MARIANA BASÍLIO é natural de Bauru/SP e atualmente reside em São/SP. É graduada em Pedagogia e Mestre em Educação pela Universidade Estadual Paulista (Unesp), é escritora (prosadora,  poeta, ensaísta), e tradutora de diversos autores americanos e latino-americanos, entre eles, Alejandra Pizarnik, Denise Levertov, Edna St. Vincent Millay, Emily Dickinson, May Swenson, Silvina OCampo e Williams Carlos Williams. 

Vencedora do prêmio 'ProAC 32/2017', do Governo de São Paulo, com o livro 'Tríptico Vital', dedicado para Hilda Hilst.
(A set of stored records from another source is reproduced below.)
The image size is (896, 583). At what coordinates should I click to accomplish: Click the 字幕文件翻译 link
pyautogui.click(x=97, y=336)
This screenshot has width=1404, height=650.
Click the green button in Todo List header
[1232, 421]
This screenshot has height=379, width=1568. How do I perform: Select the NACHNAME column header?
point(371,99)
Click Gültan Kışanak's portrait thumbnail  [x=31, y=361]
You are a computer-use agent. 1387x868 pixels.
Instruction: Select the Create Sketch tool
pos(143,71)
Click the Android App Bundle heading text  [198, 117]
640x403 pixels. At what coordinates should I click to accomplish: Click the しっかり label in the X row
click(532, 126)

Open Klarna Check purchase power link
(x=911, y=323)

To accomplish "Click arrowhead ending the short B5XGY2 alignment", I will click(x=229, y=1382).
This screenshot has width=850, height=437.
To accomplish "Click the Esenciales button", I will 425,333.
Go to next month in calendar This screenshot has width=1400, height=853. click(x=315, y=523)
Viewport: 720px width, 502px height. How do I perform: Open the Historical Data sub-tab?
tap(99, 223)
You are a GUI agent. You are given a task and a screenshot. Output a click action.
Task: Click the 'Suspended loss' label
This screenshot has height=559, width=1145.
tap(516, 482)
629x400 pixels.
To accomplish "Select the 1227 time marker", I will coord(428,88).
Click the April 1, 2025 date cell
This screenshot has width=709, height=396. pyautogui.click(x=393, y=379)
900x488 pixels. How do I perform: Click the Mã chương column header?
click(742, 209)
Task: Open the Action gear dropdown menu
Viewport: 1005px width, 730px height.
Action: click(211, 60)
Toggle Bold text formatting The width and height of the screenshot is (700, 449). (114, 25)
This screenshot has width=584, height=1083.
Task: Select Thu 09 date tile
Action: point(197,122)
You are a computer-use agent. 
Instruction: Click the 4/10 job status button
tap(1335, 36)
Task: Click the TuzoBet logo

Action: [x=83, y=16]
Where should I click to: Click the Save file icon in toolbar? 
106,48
O livro também foi um dos 11 finalistas da 'Residência Literária do Sesc 2018'. Em 2020 recebeu da Secretaria de Cultura Do Estado de SP o 'Prêmio Por Histórico de Realização Em Literatura' (ProAC Expresso).

Colabora em diversos portais e revistas nacionais e internacionais de literatura.  

Mantém o site: https://www.marianabasilio.com.br.

Livros publicados: Nepente (poesia, Giostri/2015); Sombras & luzes (poesia, dedicado ao poeta português Herberto Helder, Penalux/2016); Tríptico vital (poesia, Patuá/2018, premiado com o 'Programa de Ação Cultural da Secretaria de Cultura do Estado de São Paulo' – ProAC 2017, e finalista da Residência Literária Sesc 2018); As Três Mal-Amadas (plaquete/2018); Mácula (poesia, Patuá/2019, prêmio proAC 2019, selecionado pelo Programa Minha Biblioteca 2021 do município de São Paulo); Pangeia: a etimologia do ser (poesia, Biblioteca Pública do Paraná/2020, Prêmio Biblioteca Digital). 

Na prosa contemporânea participou com um conto da antologia Geração 2010: O Sertão é o Mundo (2021, Org. Fred Di Giacomo, Reformatório). No final do segundo semestre de 2020 recebeu da Secretaria de Cultura Do Estado de São Paulo o “Prêmio Por Histórico de Realização Em Literatura”.